La imposición de estas categorías ha provocado que, incluso fuera de Europa, quienes se educan bajo los cánones occidentales acepten la premisa de la universalidad del discurso occidental. En este esquema, las experiencias históricas europeas se presentan como experiencias globales, mientras que los saberes de otras culturas quedan marginalizados o forzados a internacionalizarse bajo esos mismos parámetros, sacrificando su riqueza y diversidad.
Desde esta perspectiva, la teoría diplomática sigue siendo un relato centrado en Occidente: un discurso que prioriza lo que hicieron los grandes hombres europeos, los logros de las potencias occidentales y las ideas de sus pensadores más influyentes. Sin embargo, este relato adopta un tono universalizante que oculta sus raíces geopolíticas y culturales para presentarse como un lenguaje neutro y deslocalizado.

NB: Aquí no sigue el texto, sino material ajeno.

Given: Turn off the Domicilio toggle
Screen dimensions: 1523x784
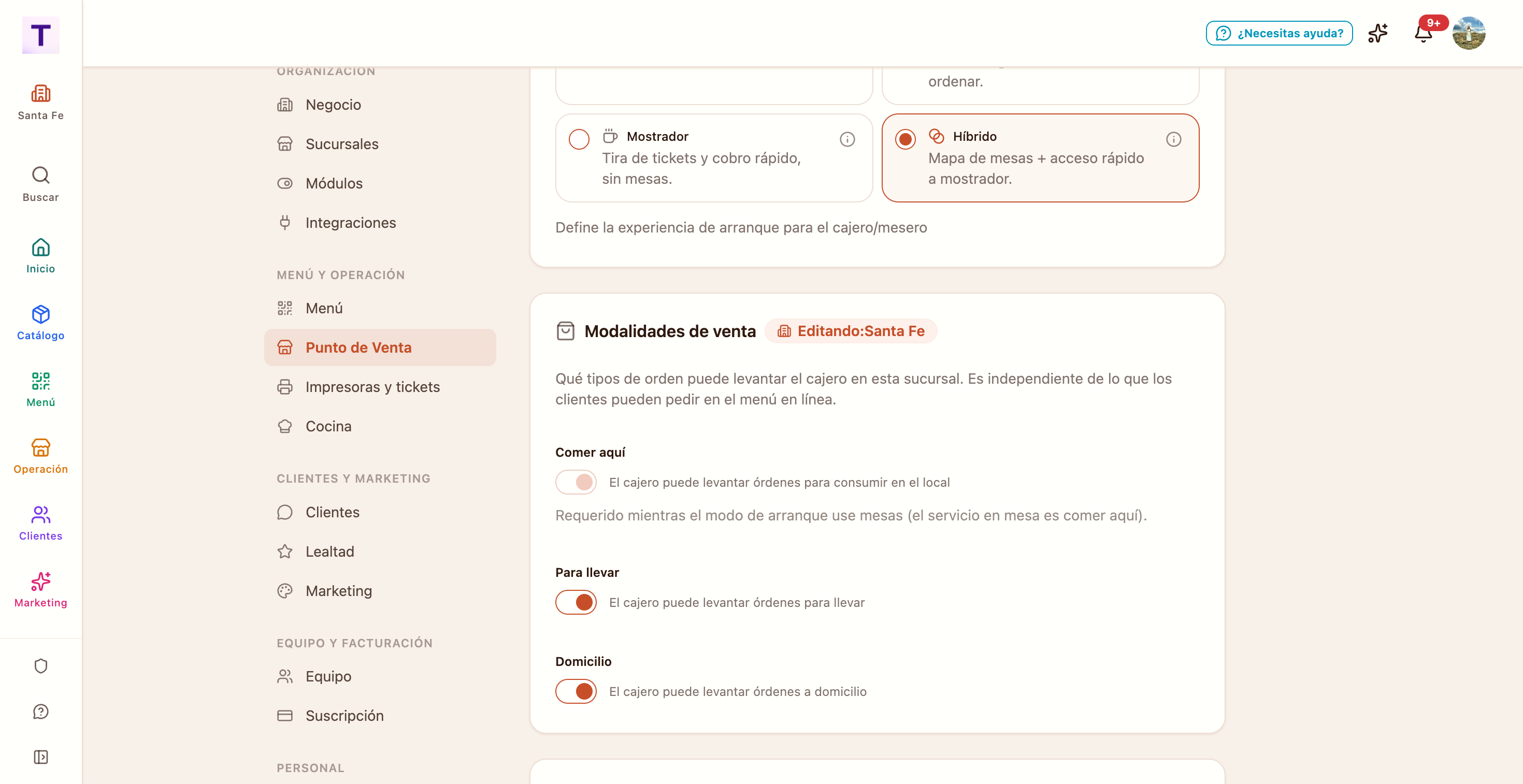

El artículo de Richard Nephew se inscribe en un marco político internacional donde la diplomacia parece tener como objetivo fundamental la contención de Irán. Incluso en los sectores más “progresistas” de Estados Unidos, la voluntad de diálogo sigue marcada por la percepción de Irán como un actor extraño y amenazante, ajeno a la comunidad internacional. En este sentido, la diplomacia, lejos de abrir espacios de entendimiento, parece funcionar como una herramienta para gestionar el miedo.
Este miedo, sin embargo, no se reduce a una reacción emocional. Forma parte de una economía de los afectos, un sistema simbólico que atribuye significados específicos a ciertos cuerpos —físicos y políticos—, configurando su lugar en el mundo. En el caso de Irán, esta economía ha impregnado al país con una serie de significantes negativos —terrorismo, extremismo, desestabilización— que no solo alimentan el temor, sino que justifican la necesidad de contenerlo. Este proceso va más allá de una simple respuesta política y define las relaciones internacionales bajo términos de desconfianza y hostilidad.
Nephew, en su análisis, reproduce esta narrativa dominante, adhiriéndose plenamente a los marcos teóricos tradicionales de la diplomacia occidental. Su texto carece de alternativas o cuestionamientos que inviten a repensar las relaciones internacionales fuera de las lógicas de poder hegemónicas. Omite considerar otras formas de gestionar los conflictos y las relaciones diplomáticas que no dependan exclusivamente de la visión occidental del mundo.
Como se ha señalado previamente, el artículo de Foreign Affairs tiene un objetivo claro: la contención de Irán y el control de su programa nuclear. Sin embargo, este enfoque omite, por completo, los deseos políticos de la República Islámica y su propia agencia como actor global. Este tipo de enfoque unidireccional reduce la complejidad de la situación a una mera cuestión de poder y amenaza, sin considerar las tensiones internas de Irán ni sus legítimas aspiraciones como nación soberana.
La perspectiva de Nephew, al centrarse exclusivamente en la gestión de la amenaza percibida, no abre el debate hacia una diplomacia inclusiva que busque la cooperación y el entendimiento entre naciones, sino que parece perpetuar una lógica de confrontación. Al hacerlo, bloquea la posibilidad de acercamientos genuinos entre actores globales y refuerza un orden internacional donde las voces y agencias fuera de Occidente siguen estando subyugadas a una narrativa unidimensional.